By Sam King
Farlaine the Goblin Volume 1 collects Books 1-3 of a comic called Farlaine the Goblin. It is a story of a goblin on a quest to find a forest of his own to take care of and to plant the tree he carries on his back. The art is in black and white, emitting the feel of a comic strip, but each book tells a full and very whimsical story.
Farlaine the Goblin is a fantasy comic series about the title character and his search for a forest. His ultimate goal is to plant the tree he is carrying in a suitable place where it can grow undisturbed. To do this, he is searching each land in the world of Wug for a forest he can be the caretaker of. It proves to be more of a challenge than anyone may think, as he needs optimal soil conditions, inhabitants who won’t be likely to destroy trees, and somewhere that a forest can actually exist, to begin with. This series doesn’t have an explicitly known or traditionally listed artist/writer. Wikipedia says the creator is anonymous, no name is found on the volume itself, and the Amazon listing provides Pug Grumble as the artist and writer.
Each book in the Farlaine series tells the story of Farlaine the Goblin in a new land. In Book 1, Farlaine heads towards Tinkland where he runs into creatures called Tinks. He has just come from the Tinderlands, which are mentioned briefly, but at the end of the volume, a mini-adventure of his time in the Tinderlands is included. I liked this inclusion since I actually found myself wondering more about what had happened in the Tinderlands than the Tinklands. The Tinklands section seems almost unfinished, so maybe this portion will be revisited in the future.
In Book 2, Farlaine explores the Saltlands and interacts with Salt People. Through this adventure, he gains a new companion. Then in Book 3, Farlaine and his companion, who is nameless at the moment, enter the Racelands. The volume then provides some early sketches and shows the progression of Farlaine from concept to comic. Additional art done by guest artists is also featured, along with the name and website of each artist.
Book 1 is very much just setup and to begin with; it is mildly confusing while the reader orients to what is happening. On the first page, Farlaine is talking, but it is uncertain who he is talking to until the second page. At first, I wondered if he was talking to the audience, but that didn’t seem to make sense, and I kept perusing the panels a few times over to see if any creatures were present that I’d looked over. It turns out; he is talking to the tree he carries on his back, which he calls Ehrenwort. After further reading, it made more sense that this would be the case since Farlaine has a green thumb. He has the ability to communicate with plants and grow them rapidly. He is very familiar with different seeds and plant types, which helps him during his journey. The first book is pretty rough in terms of understanding the overall story, but by the second one things, really smooth over and the story becomes much more enjoyable. A broader story is finally coming out, and the adventure gets more entertaining as the story goes on.

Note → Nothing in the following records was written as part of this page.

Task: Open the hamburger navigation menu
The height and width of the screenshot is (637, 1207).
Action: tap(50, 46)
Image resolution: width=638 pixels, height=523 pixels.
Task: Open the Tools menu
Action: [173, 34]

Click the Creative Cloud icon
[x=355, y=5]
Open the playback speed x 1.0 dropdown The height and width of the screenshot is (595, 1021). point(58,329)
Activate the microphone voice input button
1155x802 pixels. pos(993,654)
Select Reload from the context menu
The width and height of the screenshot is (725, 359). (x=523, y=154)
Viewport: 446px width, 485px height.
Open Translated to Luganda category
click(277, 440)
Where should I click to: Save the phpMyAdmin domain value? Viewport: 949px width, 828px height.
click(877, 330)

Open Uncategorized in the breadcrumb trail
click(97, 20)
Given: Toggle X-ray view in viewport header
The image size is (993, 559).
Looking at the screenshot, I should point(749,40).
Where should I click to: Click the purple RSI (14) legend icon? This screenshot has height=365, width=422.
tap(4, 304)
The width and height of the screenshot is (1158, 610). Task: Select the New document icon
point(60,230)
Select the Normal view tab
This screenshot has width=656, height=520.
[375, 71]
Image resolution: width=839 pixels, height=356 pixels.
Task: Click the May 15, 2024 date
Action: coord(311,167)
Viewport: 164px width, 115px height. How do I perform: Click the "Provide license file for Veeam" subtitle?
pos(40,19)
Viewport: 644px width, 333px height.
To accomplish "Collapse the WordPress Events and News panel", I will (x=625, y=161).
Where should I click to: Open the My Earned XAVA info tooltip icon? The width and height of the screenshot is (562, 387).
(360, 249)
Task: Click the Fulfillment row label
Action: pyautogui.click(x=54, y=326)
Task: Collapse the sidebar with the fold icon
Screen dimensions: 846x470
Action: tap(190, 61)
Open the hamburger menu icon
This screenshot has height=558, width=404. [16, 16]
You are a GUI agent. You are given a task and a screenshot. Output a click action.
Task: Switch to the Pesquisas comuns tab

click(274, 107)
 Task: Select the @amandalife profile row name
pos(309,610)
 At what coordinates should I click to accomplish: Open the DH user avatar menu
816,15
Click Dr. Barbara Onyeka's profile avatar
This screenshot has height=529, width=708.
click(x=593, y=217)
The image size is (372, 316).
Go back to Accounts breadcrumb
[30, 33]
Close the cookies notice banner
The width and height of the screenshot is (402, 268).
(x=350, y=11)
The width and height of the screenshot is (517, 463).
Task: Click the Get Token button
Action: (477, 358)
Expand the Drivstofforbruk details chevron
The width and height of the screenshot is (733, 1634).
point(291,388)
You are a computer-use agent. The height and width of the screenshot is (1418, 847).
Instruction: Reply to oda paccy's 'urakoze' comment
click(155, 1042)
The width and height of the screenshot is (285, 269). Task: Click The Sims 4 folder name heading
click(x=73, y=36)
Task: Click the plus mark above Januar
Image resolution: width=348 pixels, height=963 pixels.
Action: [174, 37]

The artwork is pretty straightforward, but I really liked how detailed the backgrounds and new environments are. I’ve seen some color comics that are very minimal when it comes to backgrounds, or they choose to go with solid color emotive backgrounds instead of detailed backdrops. Personally, I prefer at least SOME background, or for the majority of panels to include a background within a story. I enjoy having full immersion in a world and Farlaine the Goblin delivers this. It has an expressive cartoony style and each land so far has been very distinct. Panels that don’t have backgrounds are very detailed focuses on character and action, in a good way that doesn’t feel like laziness. I really enjoyed the art. Farlaine himself is a very goofy goblin in terms of look, with a big nose and big ears, but it makes him really adorable and shows his general friendliness. He is not the most brave or fearsome goblin, but he has a good heart and wants to be more courageous as his adventures continue. He strives to reach his goal, even if it means occasionally rushing into things headfirst and winging it as he goes along.
Overall, Farlaine the Goblin Volume 1 is a fun time. The art work is of very good quality and includes a lot of detail and charm. The story starts off kind of rocky but gets much better as it goes on. I’m waiting to see if the story moves towards a direction that will make the beginning more relevant, so we will see. If not, then I think the story may just have started in the wrong place, while generally heading in the right direction. This story was submitted to several publishers and not picked up, but I do think that it deserves some more attention. This is a comic that can be enjoyed by all ages, but I would definitely recommend it especially for youthful fantasy lovers who enjoy a lighter side of fantasy or who like fairytales in particular. This one is not at all gritty or as thrilling as stories with dragons or knights. This almost feels like the kind of story that would be done in a Don Bluth movie, but with a different artistic style. It has familiar tones with A Troll in Central Park in terms of the plant affinity of a fantasy woodland-type creature, except with no humans and existing in a broader, more fantastic world.